__Lesetext__.
######

Frau Schwesig, wie vereinbaren Sie Familie und Beruf?

Schwesig: Ich mache mit meinem Mann jeden Tag den gleichen Spagat wie viele andere junge Eltern. Wir sind beide berufstätig. Mein Sohn geht in die Kita. Meistens bringe ich ihn morgens hin, und abends holt mein Mann ihn in der Regel ab.

Wo unterscheiden Sie sich von Frau von der Leyen?

Schwesig: Ich starre nicht ständig auf die Geburtenrate. Ich will, dass wir uns um die Kinder kümmern, die schon da sind. Ich will auch nicht nur für Heile-Welt-Familien Politik machen.

Was heißt das?

######

__Quellenauszug__.
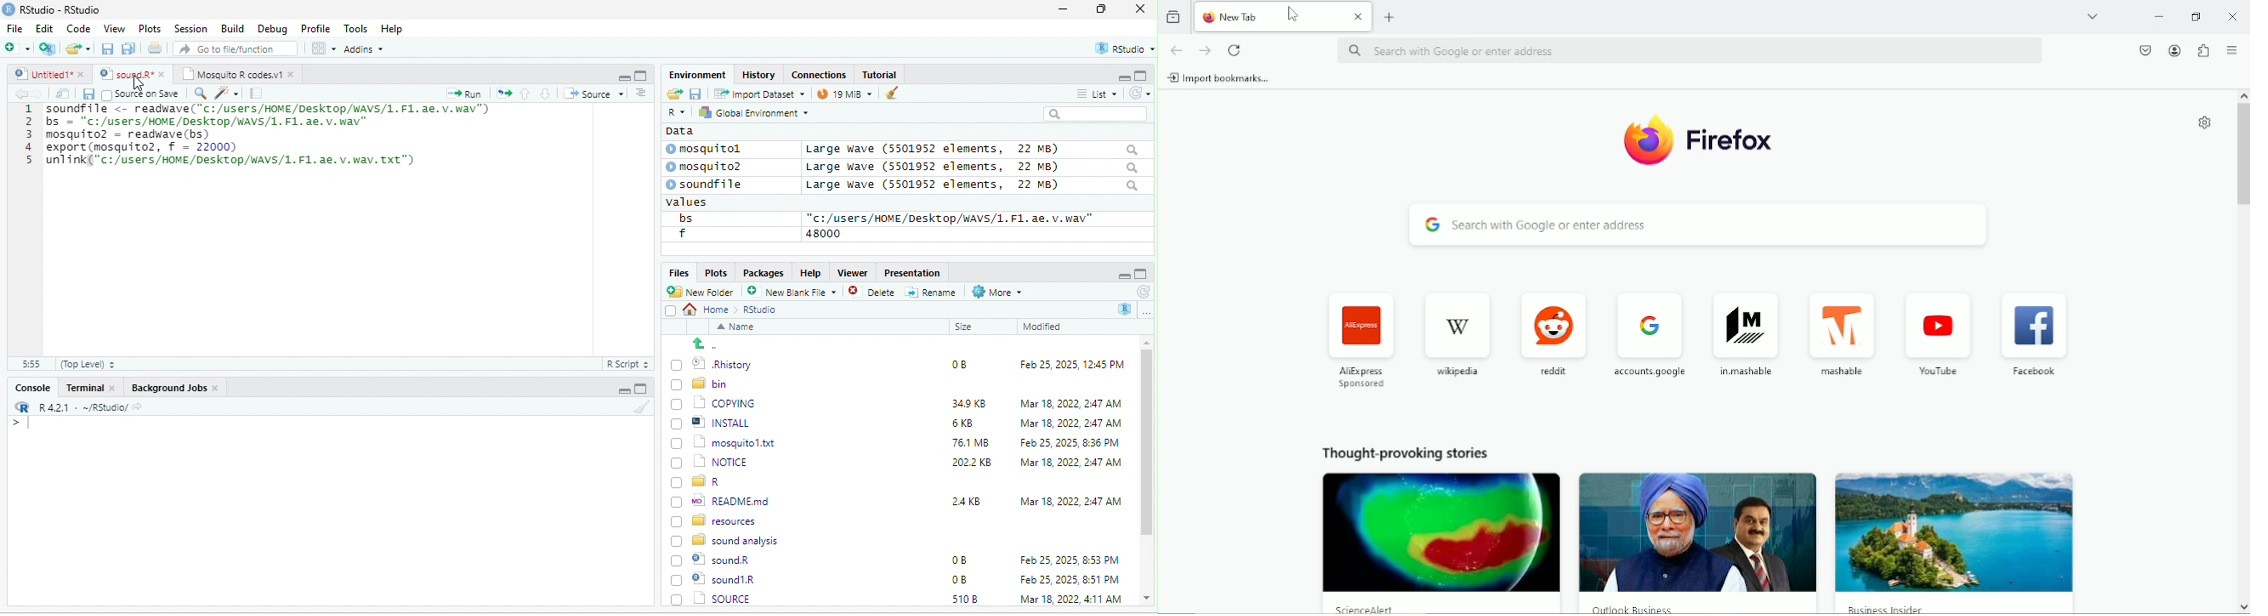 The image size is (2268, 616). I want to click on data, so click(678, 130).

######

__Aufgabe__. Entscheiden Sie für jede Aussage, ob sie mit dem Lesetext über Familie und Beruf übereinstimmt, und belegen Sie Ihr Ja oder Nein mit einem wörtlichen Zitat: (a) Schwesig holt ihren Sohn abends meistens selbst von der Kita ab. (b) Schwesig und ihr Mann sind beide berufstätig. (c) Schwesig will sich um die Kinder kümmern, die schon da sind. Stützen Sie sich ausschließlich auf den Lesetext.

__Lösung__.
(a) Nein: „abends holt mein Mann ihn in der Regel ab“
(b) Ja: „Wir sind beide berufstätig.“
(c) Ja: „Ich will, dass wir uns um die Kinder kümmern, die schon da sind.“